When it’s time to move our clocks back, it’s a great time to check smoke and carbon monoxide detectors in your home. In addition to giving each detector new batteries, check to be sure all alarms are working properly.
Your safety depends on it!
Working alarms double the chance of surviving a home fire and/or an unsafe carbon monoxide level. Unfortunately, more than 70% of smoke alarms that failed to operate had missing, disconnected or dead batteries, according to a report by our organization, E.S.C.A.P.E. Fire Safety.
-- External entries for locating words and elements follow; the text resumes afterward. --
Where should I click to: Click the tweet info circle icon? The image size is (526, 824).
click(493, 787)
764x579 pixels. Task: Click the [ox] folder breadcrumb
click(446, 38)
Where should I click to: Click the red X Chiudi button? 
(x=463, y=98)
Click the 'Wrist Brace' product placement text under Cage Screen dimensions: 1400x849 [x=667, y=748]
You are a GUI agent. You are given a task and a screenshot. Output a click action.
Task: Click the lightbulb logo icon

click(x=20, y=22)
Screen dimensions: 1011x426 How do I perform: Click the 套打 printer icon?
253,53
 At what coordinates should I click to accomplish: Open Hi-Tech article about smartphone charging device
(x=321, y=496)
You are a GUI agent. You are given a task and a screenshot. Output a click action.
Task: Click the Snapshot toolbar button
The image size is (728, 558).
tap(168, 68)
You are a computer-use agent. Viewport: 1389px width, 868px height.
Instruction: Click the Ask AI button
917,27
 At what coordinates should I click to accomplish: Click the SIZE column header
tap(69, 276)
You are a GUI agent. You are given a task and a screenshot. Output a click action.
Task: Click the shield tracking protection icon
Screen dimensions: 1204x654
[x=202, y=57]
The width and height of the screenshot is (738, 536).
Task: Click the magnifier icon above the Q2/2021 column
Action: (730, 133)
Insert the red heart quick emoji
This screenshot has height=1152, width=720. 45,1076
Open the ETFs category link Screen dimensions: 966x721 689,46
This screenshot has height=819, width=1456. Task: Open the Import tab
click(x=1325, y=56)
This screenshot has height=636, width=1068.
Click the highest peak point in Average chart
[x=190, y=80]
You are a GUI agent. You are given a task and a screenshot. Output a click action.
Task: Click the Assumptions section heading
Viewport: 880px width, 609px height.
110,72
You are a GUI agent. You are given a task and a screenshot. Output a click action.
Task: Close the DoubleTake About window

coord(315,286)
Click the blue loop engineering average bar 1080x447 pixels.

Use this checklist to protect your family and home:
- Count your smoke alarms
Be sure there is at least one smoke alarm installed on every level of your home, including one in every bedroom and outside each sleeping area. All alarms should be less than 10 years old.
- Change the batteries
Fire experts nationwide encourage people to change their smoke and carbon monoxide alarm batteries at least once a year. An easy way to remember this is to change them when you move clocks back in the fall.
- Test your smoke and carbon monoxide alarms
After you install fresh batteries, push the safety test button to make sure the alarms are working. Repeat monthly. Never disconnect your smoke alarm battery! A “chirping” alarm means it needs a fresh battery or has reached the end of its 10-year life and needs to be replaced.
- Dust off alarms
Ensure your smoke and carbon monoxide alarms can work well by cleaning them of dust or cobwebs monthly.
- Replace your alarms
The United States Fire Administration recommends replacing smoke alarms every 10 years and having a combination of both ionization and photo-electric versions to alert you to all types of home fires. Mark the 10-year “replace by” date on all your alarms.
- Change flashlight batteries
Keep flashlights with fresh batteries at your bedside in case your alarm sounds and you need to get out quickly.
Then, once the alarms have fresh batteries, get the family involved. You should make sure family members, and children in particular, know what the alarms sound like and what to do should they go off. If the alarm sounds — “Get Out and Stay Out” — and then call 911 from a safe meeting place outside!